TrackingWorld: World-centric Monocular 3D Tracking of Almost All Pixels

Jiahao Lu; Weitao Xiong; Jiacheng Deng; Peng Li; Tianyu Huang; Zhiyang Dou; Cheng Lin; Sai-Kit Yeung; Yuan Liu

TrackingWorld: World-centric Monocular 3D Tracking of Almost All Pixels

Intermediate

Jiahao Lu, Weitao Xiong, Jiacheng Deng et al.12/9/2025

arXiv PDF

Key Summary

•TrackingWorld turns a regular single-camera video into a map of where almost every pixel moves in 3D space over time.
•It first grows a few tracked dots into dense tracks for all frames, so even new objects that appear later are followed.
•Then it carefully figures out how the camera itself moved, separate from how things in the scene moved.
•It uses an "as-static-as-possible" trick to avoid being fooled by moving stuff in the background when estimating the camera path.
•After that, it lifts all 2D tracks into world-centered 3D paths using depth and the recovered camera poses.
•It runs a smart optimization (like fine-tuning a puzzle) so the 3D tracks line up with what the video shows and with the depth.
•Across several datasets, it beats previous methods on camera pose accuracy, 3D depth along tracks, and sparse 3D tracking quality.
•The method works with different depth and motion-mask tools and still stays strong, showing it is robust.
•The upsampler gives dense, accurate 2D tracks faster than directly predicting dense flow, making the whole system practical.
•The final result is long-term, world-centric 3D motion for almost all pixels, which is great for video editing, AR, robotics, and motion analysis.

Why This Research Matters

World-centric, dense 3D tracking from a single camera lets phones, drones, and robots truly understand how everything moves in a scene. Video editors can place effects that never drift, AR apps can anchor virtual objects that don’t jitter, and sports analysts can measure precise player and ball trajectories. It also improves safety and navigation for robots or autonomous devices by separating camera shake from real object motion. Because it works with common videos, not special rigs, this tech reaches everyday creators and consumers. In short, it upgrades the motion “sense” of any system that watches the world through a single lens.

Detailed Explanation

Tap terms for definitions

01Background & Problem Definition

🍞 Hook: Imagine filming a school play with your phone. Later, you want to know exactly where every costume, prop, and actor moved in 3D, not just in the picture. That would help you make special effects that stick perfectly to people and objects.

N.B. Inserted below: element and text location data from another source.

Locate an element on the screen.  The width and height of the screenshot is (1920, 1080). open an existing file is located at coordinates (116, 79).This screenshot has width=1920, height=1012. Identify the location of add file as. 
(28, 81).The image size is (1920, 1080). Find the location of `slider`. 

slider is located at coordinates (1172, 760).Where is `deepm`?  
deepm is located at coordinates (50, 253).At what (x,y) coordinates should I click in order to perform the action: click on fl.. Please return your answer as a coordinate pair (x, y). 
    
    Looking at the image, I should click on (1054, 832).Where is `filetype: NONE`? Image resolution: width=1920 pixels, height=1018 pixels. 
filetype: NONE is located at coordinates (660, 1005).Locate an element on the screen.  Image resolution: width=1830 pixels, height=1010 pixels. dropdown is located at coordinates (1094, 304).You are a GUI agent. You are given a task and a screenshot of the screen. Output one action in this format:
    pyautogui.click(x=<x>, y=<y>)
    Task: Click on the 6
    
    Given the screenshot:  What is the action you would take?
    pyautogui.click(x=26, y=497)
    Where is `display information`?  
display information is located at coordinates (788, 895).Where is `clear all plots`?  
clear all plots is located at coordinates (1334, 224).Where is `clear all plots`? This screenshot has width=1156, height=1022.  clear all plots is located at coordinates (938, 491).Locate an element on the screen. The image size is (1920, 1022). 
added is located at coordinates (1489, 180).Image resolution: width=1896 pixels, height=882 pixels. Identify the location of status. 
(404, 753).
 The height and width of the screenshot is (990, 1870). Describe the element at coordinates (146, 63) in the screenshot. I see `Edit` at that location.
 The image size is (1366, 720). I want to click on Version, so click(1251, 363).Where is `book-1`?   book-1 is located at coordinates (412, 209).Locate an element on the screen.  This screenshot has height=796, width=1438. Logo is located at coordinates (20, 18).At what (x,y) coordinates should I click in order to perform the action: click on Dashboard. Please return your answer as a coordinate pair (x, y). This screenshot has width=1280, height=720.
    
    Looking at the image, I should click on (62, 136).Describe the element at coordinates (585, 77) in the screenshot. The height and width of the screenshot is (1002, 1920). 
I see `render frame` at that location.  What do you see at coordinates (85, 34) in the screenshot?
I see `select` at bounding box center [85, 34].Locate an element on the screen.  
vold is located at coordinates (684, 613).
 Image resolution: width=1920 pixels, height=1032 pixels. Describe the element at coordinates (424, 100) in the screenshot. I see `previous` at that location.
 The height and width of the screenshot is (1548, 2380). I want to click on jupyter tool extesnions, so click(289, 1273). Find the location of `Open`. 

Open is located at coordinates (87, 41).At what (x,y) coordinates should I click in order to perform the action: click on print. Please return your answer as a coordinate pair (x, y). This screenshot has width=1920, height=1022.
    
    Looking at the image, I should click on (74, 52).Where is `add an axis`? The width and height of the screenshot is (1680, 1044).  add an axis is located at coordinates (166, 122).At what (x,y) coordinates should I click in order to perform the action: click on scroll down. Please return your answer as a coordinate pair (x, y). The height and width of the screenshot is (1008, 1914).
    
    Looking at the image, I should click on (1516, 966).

🥬 Concept 1 — Monocular 3D Tracking

What it is: Monocular 3D tracking means following points through time in 3D using only one camera.
How it works:
1. Track where pixels move between frames in 2D.
2. Use depth hints to turn those 2D paths into 3D paths.
3. Keep them consistent over many frames so the motion makes sense.
4. Repeat for lots of pixels.
Why it matters: Without it, effects slide around, robots get confused, and videos look wobbly when edited. 🍞 Anchor: If you place a virtual hat on someone’s head in a video, 3D tracking keeps the hat glued in the right place, even when they move.

The world before: For years, computers got good at 2D tracking (following dots on the screen), and some methods started doing 3D, but usually in the camera’s own view (camera-centric). Many assumed the camera stayed still. That’s a big problem in real life, because phone videos almost always have camera motion.

🥬 Concept 2 — Camera Motion Estimation

What it is: Figuring out how the camera moved (its position and angle) for every frame.
How it works:
1. Find parts of the scene that don’t move (the background).
2. Use depth to lift those points into 3D.
3. Adjust the camera pose so those background points reproject correctly in each frame.
4. Do this across the video so the camera path is smooth and accurate.
Why it matters: If you mix up camera motion with object motion, you think the world is moving when it’s really just the camera. 🍞 Anchor: When riding a bus, trees look like they’re sliding by, but really it’s you moving. Camera motion estimation learns “you’re on the bus.”

🥬 Concept 3 — Dynamic Object Tracking

What it is: Following the 3D motion of things that actually move, like people, cars, or a bouncing ball.
How it works:
1. Use masks to guess which pixels are moving.
2. Track those pixels over time.
3. Turn their 2D paths into 3D using the camera poses and depth.
4. Keep the motion realistic and smooth.
Why it matters: Without it, moving stuff becomes blurry and misaligned in 3D. 🍞 Anchor: If someone waves their hand, dynamic tracking tells you the hand moved, not the whole world.

The problem: Past 3D tracking often (1) didn’t separate camera motion from object motion (they pretended the camera stayed still), and (2) could only track a few pixels chosen in the first frame. New objects entering later in the video weren’t handled well, and dense tracking everywhere was too slow.

Failed attempts: Feed-forward methods that predict 3D motion directly from features were fast but struggled with long videos (they drift) or couldn’t disentangle camera motion from object motion. Optimization-based ones could be more accurate but didn’t scale to dense tracks across all frames or still mixed motions together.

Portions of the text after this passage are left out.